I would say you would almost certainly not want to use launch_multiprocess on a single node for DFT calculations. I also would guess running more than like 1 DFT calculation on a single node in parallel will net you almost no benefits of parallelization - why? because if your VASP config is properly parallelized, you’ll be using all the cores for a single calculation , and adding more will just make the other calculations wait on the CPU or run out of memory. This will not be the case for (example) 1000 nodes each running one firework - here you would see huge benefits of parallelization.

In case of which has CRAY XC50 464 nodes, launch_multiprocess wont be able to utilize multiple nodes, rather multiple processes in single node, right?
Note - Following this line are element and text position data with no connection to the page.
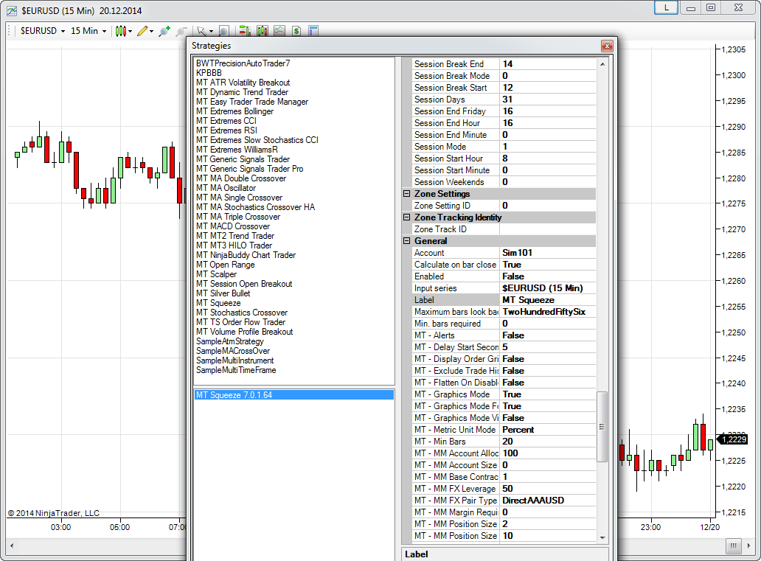Close the Strategies dialog
The image size is (761, 561).
(x=607, y=46)
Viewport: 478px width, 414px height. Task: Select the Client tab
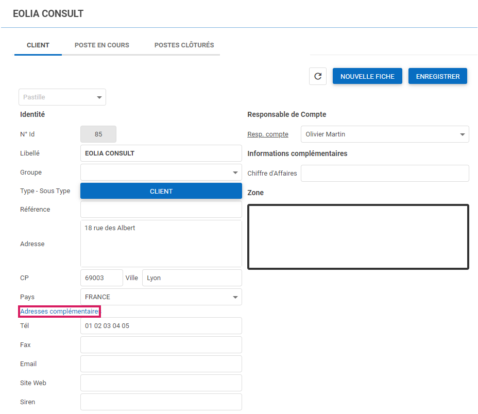(38, 45)
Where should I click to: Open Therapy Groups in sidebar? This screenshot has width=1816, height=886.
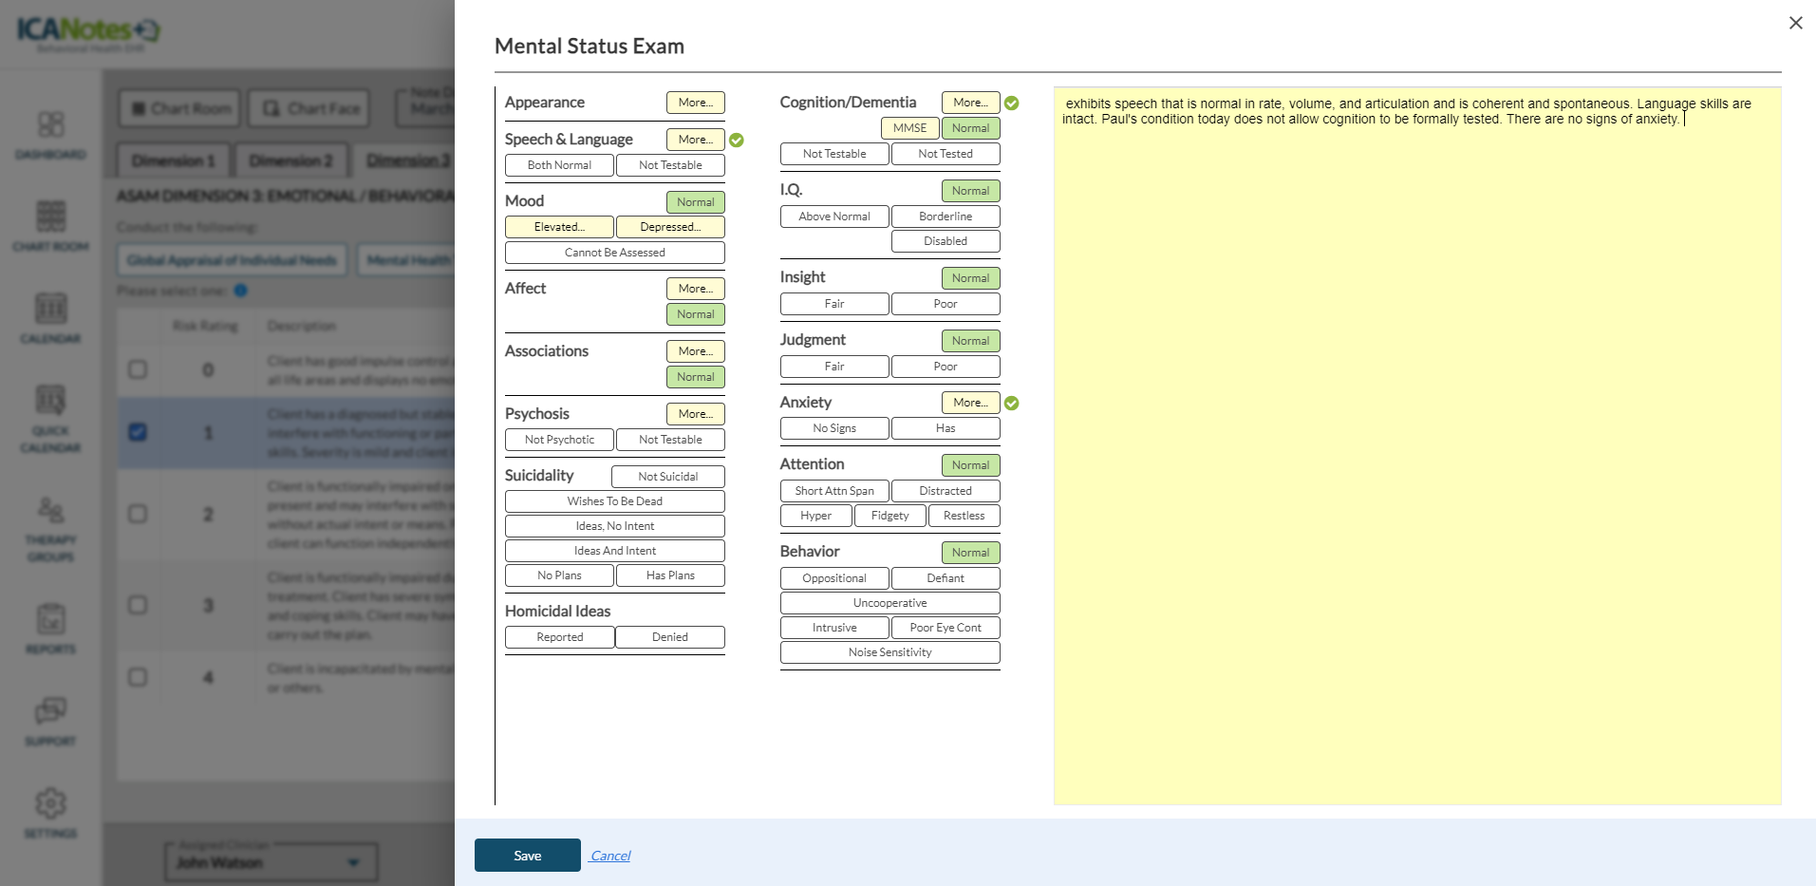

Yes, that is exactly correct. You’ll probably want options (3), or (4), but for simplicity let’s just try (3) first?

For this, you need to just run either rapidfire or launch_rocket in the shell on all the compute nodes simultaneously. Normally this is done by:

(1) Having the workflows ready to go in your FWs launchpad (if you are using rocketsled you’ll probably only need to add the workflows once - the first loop - then they will be added automatically)
(2) Either

(a) Submitting a bunch of compute node requests at once, where each will run a launch_rocket or rapidfire in a batch script. Then each of these will pull and run firework(s)
(b) Having a cron-job or script submit new compute node requests on a regular basis. Then, on some regular basis, you’ll have each compute node requested run a batch script running launch_rocket or rapidfire and your DFT jobs will run in a regular interval. For example, if you are running 100 DFT calculations in a batch in parallel across 100 nodes, and the DFT takes 2 hours each, you might submit 100 new compute node requests every 2 hours. Picking the exact scheme which is right for your problem is up to you, this is just a naive suggestion

Awahab · June 1, 2022, 12:39pm

@ardunn

Looks like I celebrated too soon. I left yesterday running the computations but somewhat the computations were stalled. I never got any results from VASP computations. I thought it could be some sort of deadlock but I did manage to run 3 VASP computations separately by opening 3 terminals.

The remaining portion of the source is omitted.